**Work item:** The answer must match the material word for word, with every line included.

**Supplied records:**

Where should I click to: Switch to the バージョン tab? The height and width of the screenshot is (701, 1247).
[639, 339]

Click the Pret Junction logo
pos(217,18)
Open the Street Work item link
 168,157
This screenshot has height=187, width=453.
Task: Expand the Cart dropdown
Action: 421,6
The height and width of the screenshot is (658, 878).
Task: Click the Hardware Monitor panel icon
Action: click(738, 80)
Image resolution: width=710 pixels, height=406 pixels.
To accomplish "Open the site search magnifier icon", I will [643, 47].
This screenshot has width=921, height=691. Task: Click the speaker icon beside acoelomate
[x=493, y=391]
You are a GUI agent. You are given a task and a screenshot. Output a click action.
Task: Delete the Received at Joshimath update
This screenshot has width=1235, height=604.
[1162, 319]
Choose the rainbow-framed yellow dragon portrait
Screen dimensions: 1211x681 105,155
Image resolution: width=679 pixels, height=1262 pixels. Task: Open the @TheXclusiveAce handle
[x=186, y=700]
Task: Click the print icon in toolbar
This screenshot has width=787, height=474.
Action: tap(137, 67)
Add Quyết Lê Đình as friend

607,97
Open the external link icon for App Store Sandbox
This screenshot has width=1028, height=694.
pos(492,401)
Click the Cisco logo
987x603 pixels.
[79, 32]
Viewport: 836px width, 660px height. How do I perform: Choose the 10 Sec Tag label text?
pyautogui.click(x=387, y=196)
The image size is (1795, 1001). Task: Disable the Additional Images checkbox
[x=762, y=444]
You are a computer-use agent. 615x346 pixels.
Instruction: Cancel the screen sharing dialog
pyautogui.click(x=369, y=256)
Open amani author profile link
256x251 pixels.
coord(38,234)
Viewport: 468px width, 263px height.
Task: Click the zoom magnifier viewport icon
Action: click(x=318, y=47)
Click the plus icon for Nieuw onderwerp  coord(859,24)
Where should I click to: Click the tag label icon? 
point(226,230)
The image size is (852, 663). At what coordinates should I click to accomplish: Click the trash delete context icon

**Exercise solution:**
Where should I click to: Switch to the バージョン tab? The height and width of the screenshot is (701, 1247).
[639, 339]

Click the Pret Junction logo
pos(217,18)
Open the Street Work item link
 168,157
This screenshot has height=187, width=453.
Task: Expand the Cart dropdown
Action: 421,6
The height and width of the screenshot is (658, 878).
Task: Click the Hardware Monitor panel icon
Action: click(738, 80)
Image resolution: width=710 pixels, height=406 pixels.
To accomplish "Open the site search magnifier icon", I will [643, 47].
This screenshot has width=921, height=691. Task: Click the speaker icon beside acoelomate
[x=493, y=391]
You are a GUI agent. You are given a task and a screenshot. Output a click action.
Task: Delete the Received at Joshimath update
This screenshot has width=1235, height=604.
[1162, 319]
Choose the rainbow-framed yellow dragon portrait
Screen dimensions: 1211x681 105,155
Image resolution: width=679 pixels, height=1262 pixels. Task: Open the @TheXclusiveAce handle
[x=186, y=700]
Task: Click the print icon in toolbar
This screenshot has width=787, height=474.
Action: tap(137, 67)
Add Quyết Lê Đình as friend

607,97
Open the external link icon for App Store Sandbox
This screenshot has width=1028, height=694.
pos(492,401)
Click the Cisco logo
987x603 pixels.
[79, 32]
Viewport: 836px width, 660px height. How do I perform: Choose the 10 Sec Tag label text?
pyautogui.click(x=387, y=196)
The image size is (1795, 1001). Task: Disable the Additional Images checkbox
[x=762, y=444]
You are a computer-use agent. 615x346 pixels.
Instruction: Cancel the screen sharing dialog
pyautogui.click(x=369, y=256)
Open amani author profile link
256x251 pixels.
coord(38,234)
Viewport: 468px width, 263px height.
Task: Click the zoom magnifier viewport icon
Action: click(x=318, y=47)
Click the plus icon for Nieuw onderwerp  coord(859,24)
Where should I click to: Click the tag label icon? 
point(226,230)
The image size is (852, 663). At what coordinates should I click to accomplish: Click the trash delete context icon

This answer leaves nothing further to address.